For the records below, output every line from the one holding "This screenshot has width=2576, height=1358." through the final line, unaltered, and no other lines.

++++ DATA TO PROCESS ++++

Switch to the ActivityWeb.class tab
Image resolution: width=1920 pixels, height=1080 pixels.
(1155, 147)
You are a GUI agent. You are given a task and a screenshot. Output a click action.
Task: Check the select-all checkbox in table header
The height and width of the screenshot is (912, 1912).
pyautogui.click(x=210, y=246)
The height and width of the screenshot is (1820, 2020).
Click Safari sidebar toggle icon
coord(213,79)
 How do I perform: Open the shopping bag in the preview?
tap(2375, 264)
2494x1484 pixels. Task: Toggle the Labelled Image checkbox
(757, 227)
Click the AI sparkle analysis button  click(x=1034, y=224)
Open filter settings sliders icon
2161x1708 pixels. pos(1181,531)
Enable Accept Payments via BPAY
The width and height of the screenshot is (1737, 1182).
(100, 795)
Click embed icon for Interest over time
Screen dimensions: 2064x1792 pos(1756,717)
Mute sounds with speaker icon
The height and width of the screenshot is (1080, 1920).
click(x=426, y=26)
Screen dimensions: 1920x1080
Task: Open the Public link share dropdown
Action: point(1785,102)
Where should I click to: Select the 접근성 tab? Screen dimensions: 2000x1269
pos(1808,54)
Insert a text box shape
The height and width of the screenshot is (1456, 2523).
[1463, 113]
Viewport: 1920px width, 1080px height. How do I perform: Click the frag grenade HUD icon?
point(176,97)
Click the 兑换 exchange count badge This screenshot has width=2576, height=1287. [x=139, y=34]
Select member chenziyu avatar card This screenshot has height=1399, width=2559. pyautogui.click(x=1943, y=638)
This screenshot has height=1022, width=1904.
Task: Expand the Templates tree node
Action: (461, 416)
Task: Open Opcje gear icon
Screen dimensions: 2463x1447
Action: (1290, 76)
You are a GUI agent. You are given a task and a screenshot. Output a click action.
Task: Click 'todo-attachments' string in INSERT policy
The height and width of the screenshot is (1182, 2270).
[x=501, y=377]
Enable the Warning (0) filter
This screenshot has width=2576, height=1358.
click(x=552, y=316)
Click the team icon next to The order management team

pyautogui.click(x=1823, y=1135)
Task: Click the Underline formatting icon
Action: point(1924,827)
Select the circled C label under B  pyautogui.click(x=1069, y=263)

++++

| TASK RESULT |
This screenshot has width=2576, height=1358.
click(x=552, y=316)
Click the team icon next to The order management team

pyautogui.click(x=1823, y=1135)
Task: Click the Underline formatting icon
Action: point(1924,827)
Select the circled C label under B  pyautogui.click(x=1069, y=263)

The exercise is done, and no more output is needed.